El candidato de los ecosoberanistas a la alcaldía, David Pujol, ha advertido que «el sinhogarismo no desaparece expulsando a personas de un edificio, quitándolas del padrón o impidiendo que duerman en determinados espacios».
«El PP quiere hacer invisible la pobreza, nosotros queremos combatir las causas que la provocan», ha contrapuesto.
La propuesta de MÉS, ha informado el partido en un comunicado, pasa por la creación de una Estrategia Municipal para la Prevención y Erradicación del Sinhogarismo con «presupuesto, calendario y objetivos medibles» y que incorpore los resultados del recuento que elaborarán la Universitat de les Illes Balears (UIB) y EAPN a finales de este mes de septiembre.
El regidor Miquel Àngel Contreras ha explicado que la propuesta incluye «más recursos de acogida, espacios de higiene con duchas y lavanderías, lugares seguros para guardar pertenencias, refugios climáticos accesibles las 24 horas y una mesa permanente de sinhogarismo». «Necesitamos recursos concretos para problemas concretos», ha expuesto.
Contreras ha recordado que la Cruz Roja atendió en 2025 a 1.125 personas en situación de sinhogarismo permanente, un 20% más que el año anterior, y 2.690 personas necesitaron algún tipo de atención.
«Cada vez tenemos más personas sin hogar y una vivienda más inaccesible. El sinhogarismo es también la expresión más extrema de la emergencia habitacional de Palma», ha afirmado.
El regidor también ha recordado que Cort censó en 226 los residentes de la antigua prisión, de los cuales ahora hay muchos que «duermen en la playa, cerca de GESA o en el bosque de Bellver». Los ecosoberanistas han pedido frenar el desalojo de Son Bordoy, que afectará a unas 180 personas, hasta que dispongan de una alternativa habitacional.

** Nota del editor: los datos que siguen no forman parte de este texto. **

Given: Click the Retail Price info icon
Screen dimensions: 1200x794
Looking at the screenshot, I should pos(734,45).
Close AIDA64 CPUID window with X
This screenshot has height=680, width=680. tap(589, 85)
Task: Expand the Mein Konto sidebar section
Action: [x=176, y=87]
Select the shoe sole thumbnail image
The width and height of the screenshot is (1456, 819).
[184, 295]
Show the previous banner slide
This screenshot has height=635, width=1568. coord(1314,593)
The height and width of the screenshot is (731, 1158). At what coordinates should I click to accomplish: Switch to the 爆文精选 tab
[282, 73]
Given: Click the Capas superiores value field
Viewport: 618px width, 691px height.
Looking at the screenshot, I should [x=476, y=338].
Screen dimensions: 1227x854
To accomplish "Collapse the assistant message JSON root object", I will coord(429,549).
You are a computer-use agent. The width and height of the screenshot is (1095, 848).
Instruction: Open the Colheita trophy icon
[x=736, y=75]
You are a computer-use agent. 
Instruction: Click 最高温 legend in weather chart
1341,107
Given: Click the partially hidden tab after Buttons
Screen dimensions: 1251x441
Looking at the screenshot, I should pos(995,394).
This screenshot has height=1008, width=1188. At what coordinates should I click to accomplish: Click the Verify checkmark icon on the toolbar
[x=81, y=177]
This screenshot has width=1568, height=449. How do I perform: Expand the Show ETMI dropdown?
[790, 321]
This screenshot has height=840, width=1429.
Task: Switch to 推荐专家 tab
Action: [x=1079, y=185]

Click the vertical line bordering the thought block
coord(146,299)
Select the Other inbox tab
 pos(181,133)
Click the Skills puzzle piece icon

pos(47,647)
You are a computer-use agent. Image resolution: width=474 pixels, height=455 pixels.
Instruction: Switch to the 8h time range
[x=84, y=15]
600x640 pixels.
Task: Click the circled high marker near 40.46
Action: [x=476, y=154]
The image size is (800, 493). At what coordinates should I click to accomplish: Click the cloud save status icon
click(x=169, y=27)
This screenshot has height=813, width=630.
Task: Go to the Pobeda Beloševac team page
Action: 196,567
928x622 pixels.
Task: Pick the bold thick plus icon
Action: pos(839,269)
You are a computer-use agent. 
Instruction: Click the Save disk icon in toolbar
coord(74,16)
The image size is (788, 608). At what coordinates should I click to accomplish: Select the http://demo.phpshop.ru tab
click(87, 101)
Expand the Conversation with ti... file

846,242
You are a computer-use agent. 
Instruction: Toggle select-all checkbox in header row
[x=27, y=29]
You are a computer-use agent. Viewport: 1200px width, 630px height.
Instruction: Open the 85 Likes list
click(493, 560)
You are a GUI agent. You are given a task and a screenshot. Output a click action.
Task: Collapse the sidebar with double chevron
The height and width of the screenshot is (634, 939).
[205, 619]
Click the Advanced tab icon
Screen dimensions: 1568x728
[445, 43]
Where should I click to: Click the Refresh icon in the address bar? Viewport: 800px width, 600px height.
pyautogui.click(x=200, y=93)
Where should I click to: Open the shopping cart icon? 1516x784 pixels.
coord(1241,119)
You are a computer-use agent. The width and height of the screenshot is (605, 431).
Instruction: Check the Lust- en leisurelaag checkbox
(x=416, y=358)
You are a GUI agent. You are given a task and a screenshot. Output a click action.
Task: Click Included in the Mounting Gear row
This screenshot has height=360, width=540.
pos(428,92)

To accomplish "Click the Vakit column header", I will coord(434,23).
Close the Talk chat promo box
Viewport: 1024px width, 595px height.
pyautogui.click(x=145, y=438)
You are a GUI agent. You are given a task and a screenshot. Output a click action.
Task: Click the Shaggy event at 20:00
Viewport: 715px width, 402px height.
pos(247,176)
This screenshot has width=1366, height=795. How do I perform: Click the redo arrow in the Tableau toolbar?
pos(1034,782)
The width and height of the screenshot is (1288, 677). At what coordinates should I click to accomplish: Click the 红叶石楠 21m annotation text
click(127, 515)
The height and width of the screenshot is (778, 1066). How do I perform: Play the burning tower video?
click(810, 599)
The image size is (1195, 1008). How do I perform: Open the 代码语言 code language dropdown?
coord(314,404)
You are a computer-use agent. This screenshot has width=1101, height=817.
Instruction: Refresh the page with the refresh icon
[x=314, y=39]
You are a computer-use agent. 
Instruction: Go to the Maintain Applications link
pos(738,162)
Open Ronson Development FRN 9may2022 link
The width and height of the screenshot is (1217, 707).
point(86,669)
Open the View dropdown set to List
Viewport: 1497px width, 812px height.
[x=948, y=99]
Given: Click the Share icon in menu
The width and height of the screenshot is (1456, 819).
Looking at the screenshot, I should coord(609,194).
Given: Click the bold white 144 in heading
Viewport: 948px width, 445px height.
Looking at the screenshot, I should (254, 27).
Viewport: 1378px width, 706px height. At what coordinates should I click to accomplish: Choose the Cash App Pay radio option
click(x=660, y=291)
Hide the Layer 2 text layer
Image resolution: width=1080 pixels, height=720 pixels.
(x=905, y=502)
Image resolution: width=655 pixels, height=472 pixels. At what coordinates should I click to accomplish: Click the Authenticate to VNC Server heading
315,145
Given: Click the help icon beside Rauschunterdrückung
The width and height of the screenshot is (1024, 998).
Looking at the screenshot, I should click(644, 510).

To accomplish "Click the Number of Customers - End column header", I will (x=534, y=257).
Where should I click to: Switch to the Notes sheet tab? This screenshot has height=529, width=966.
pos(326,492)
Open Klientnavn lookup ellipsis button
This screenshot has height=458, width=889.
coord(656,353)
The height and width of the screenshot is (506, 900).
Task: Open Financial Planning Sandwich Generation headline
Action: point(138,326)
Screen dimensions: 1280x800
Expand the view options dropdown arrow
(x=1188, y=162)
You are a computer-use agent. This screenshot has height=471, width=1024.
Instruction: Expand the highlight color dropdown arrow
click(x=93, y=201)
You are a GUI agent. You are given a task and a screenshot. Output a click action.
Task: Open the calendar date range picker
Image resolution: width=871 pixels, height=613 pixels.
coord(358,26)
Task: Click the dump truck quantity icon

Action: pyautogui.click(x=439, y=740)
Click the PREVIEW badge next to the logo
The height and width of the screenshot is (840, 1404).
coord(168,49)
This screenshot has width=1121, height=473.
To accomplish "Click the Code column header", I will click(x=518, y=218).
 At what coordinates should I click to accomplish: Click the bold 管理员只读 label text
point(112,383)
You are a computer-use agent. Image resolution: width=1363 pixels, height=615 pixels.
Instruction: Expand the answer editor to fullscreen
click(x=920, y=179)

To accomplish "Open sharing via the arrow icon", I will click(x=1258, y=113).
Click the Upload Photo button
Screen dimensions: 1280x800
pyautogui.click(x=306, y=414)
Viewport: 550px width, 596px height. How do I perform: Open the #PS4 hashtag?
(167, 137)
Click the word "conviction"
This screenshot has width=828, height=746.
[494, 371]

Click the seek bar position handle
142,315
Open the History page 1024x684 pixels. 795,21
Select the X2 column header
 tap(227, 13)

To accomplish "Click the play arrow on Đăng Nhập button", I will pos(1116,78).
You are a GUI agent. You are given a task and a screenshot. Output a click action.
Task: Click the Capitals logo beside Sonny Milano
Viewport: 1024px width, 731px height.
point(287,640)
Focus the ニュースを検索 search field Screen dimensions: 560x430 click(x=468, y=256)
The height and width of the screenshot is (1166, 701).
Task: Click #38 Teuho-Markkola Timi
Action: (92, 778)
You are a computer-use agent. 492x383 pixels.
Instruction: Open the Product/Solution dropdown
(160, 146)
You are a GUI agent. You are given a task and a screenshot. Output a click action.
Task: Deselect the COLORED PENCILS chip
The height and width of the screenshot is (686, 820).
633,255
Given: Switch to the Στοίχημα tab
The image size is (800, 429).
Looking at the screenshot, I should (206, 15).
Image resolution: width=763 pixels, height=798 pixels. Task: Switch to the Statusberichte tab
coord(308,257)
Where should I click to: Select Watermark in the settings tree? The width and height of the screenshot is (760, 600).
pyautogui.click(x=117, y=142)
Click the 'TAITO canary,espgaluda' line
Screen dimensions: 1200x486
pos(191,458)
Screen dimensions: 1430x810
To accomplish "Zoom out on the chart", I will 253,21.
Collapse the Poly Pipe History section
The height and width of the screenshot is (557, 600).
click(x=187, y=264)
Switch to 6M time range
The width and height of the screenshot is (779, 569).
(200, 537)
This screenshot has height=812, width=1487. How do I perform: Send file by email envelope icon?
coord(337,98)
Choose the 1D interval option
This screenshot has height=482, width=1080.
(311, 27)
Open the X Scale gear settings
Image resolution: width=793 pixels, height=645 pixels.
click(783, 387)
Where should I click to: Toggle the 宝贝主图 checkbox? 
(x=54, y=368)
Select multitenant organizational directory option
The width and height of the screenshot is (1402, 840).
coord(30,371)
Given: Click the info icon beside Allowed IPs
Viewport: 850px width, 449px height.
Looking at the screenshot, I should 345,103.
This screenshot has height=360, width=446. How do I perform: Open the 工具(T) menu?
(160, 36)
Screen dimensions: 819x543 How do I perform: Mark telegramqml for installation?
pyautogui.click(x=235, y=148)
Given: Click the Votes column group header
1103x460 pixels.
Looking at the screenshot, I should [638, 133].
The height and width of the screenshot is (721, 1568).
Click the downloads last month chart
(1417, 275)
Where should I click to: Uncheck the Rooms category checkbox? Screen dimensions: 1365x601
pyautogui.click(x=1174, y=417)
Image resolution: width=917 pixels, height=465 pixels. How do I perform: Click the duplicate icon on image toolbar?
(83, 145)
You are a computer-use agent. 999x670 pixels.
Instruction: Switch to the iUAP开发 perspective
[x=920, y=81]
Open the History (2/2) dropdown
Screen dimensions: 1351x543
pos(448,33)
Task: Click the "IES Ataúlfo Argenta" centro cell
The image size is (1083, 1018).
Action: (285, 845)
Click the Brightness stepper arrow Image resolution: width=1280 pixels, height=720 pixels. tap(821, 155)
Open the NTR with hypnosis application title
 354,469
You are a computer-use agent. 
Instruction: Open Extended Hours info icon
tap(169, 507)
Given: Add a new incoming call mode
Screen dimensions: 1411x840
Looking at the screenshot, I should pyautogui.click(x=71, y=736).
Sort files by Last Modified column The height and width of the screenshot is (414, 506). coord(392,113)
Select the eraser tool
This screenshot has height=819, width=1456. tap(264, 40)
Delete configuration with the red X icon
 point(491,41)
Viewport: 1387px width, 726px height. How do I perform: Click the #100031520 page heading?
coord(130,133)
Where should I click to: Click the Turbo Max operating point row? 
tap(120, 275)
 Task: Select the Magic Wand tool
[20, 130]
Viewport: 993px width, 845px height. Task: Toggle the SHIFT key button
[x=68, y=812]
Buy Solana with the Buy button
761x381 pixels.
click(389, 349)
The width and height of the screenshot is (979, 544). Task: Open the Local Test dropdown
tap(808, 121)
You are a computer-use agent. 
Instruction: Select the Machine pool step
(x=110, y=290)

MÉS per Palma también ha acusado al Ayuntamiento de haber dado de baja a 230 personas sin hogar del padrón, «llegando a pedir a la Cruz Roja información sobre personas con las que hacía seis meses que no mantenía contacto».
«No podemos aceptar una ciudad que borra del padrón a quien ya ha sido expulsado de la vivienda. Esto no es gestionar la pobreza, es castigarla», ha zanjado Pujol.